## Daftar Tugas
1 - Menurut potongan dokumen tentang perceraian, berapa pasangan di Indonesia yang bercerai setiap tahun?
2 - Apakah pernyataan berikut sesuai dengan potongan dokumen tentang perceraian? Jawab ya atau tidak untuk masing-masing, lalu kutip kata-kata teks yang menentukannya.
(a) Angka pernikahan turun dari 2 juta menjadi 1,8 juta peristiwa nikah per tahun.
(b) Kasus perceraian naik hingga 25% dari tahun sebelumnya.
(c) Data tersebut disampaikan Kamaruddin Amin dalam Rakornas Baznas 2023.
3 - Sebutkan semua penyebab perceraian yang disebut dalam potongan dokumen tentang perceraian.

KASUS PERCERAIAN di Indonesia terbilang tinggi. Setidaknya ada 516 ribu pasangan yang bercerai setiap tahun. Di sisi lain, angka pernikahan justru mengalami penurunan. Dirjen Bimas Islam Kementerian Agama Prof. Dr. Kamaruddin Amin menjelaskan, jumlah perceraian terbilang fantastis.
516 ribu setiap tahun adakah angka perceraian setiap tahunnya. Sementara, angka pernikahan semakin menurun, dari 2 juta menjadi 1,8 juta peristiwa nikah setiap tahun. Data tersebut berdasarkan penuturan Kamaruddin Amin dalam agenda Rakornas Badan Amil Zakat Nasional (Baznas) 2023. (Baca disini)
Melihat fakta yang ada, kasus perceraian di Indonesia setiap tahunnya terus meningkat hingga 15% dari tahun sebelumnya. Bahkan di tahun 2023 ini menjadi angka perceraian tertinggi dalam 6 tahun terakhir.
Tingginya angka perceraian menunjukkan bahwa rapuhnya bangunan keluarga di Indonesia ini. Ada beberapa penyebab yang menjadi pemicu perceraian di antaranya perbedaan visi misi keluarga, problem ekonomi hingga berdampak pada finansial, serta perselingkuhan.

## Entri Tersimpan
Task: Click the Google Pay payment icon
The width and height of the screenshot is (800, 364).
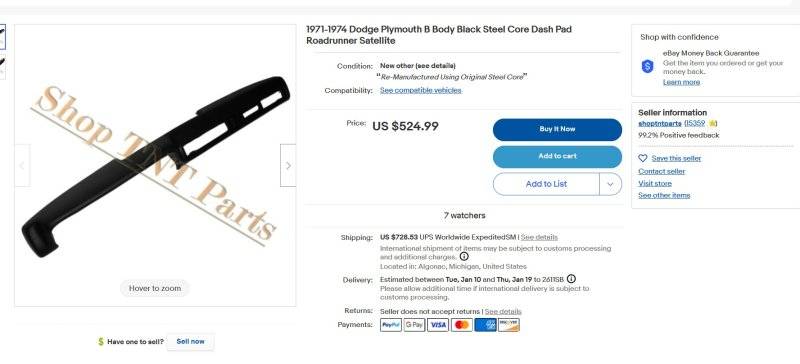Action: tap(414, 325)
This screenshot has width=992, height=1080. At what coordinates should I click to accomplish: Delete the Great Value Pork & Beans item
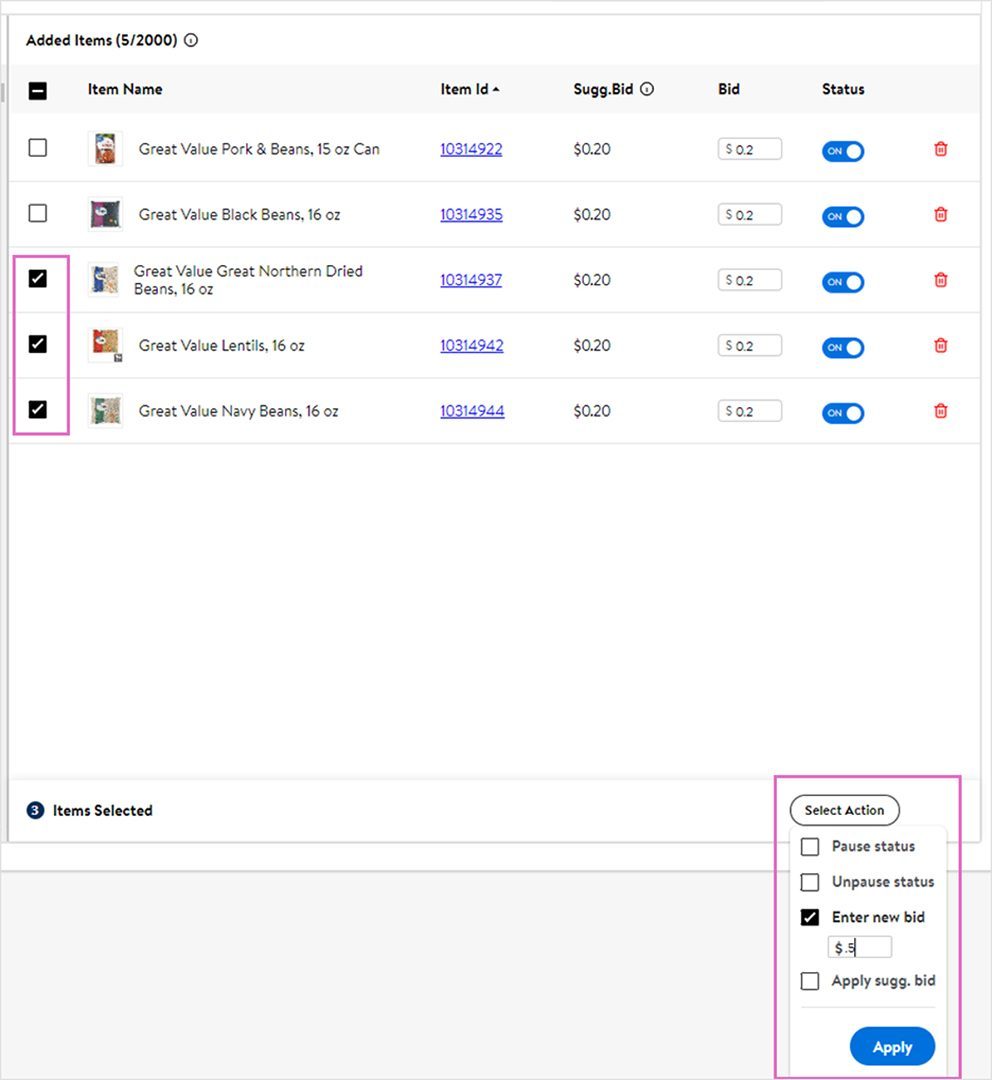click(940, 148)
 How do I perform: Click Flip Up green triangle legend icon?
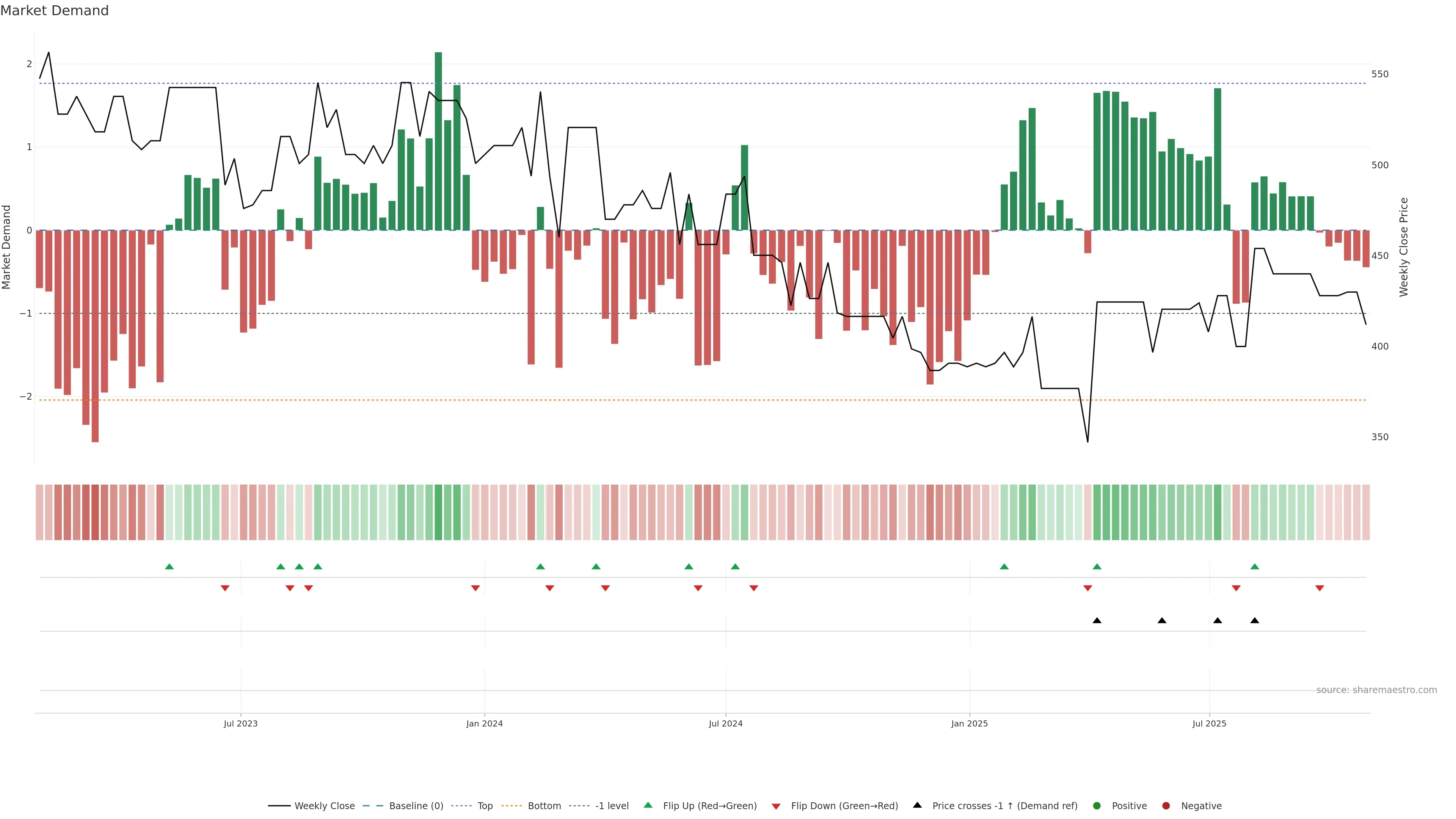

## Kunci Jawaban
1 - Setidaknya 516 ribu pasangan setiap tahun.

2 -
(a) Ya: "dari 2 juta menjadi 1,8 juta peristiwa nikah setiap tahun"
(b) Tidak: "terus meningkat hingga 15% dari tahun sebelumnya"
(c) Ya: "penuturan Kamaruddin Amin dalam agenda Rakornas Badan Amil Zakat Nasional (Baznas) 2023"

3 -
- perbedaan visi misi keluarga
- problem ekonomi hingga berdampak pada finansial
- perselingkuhan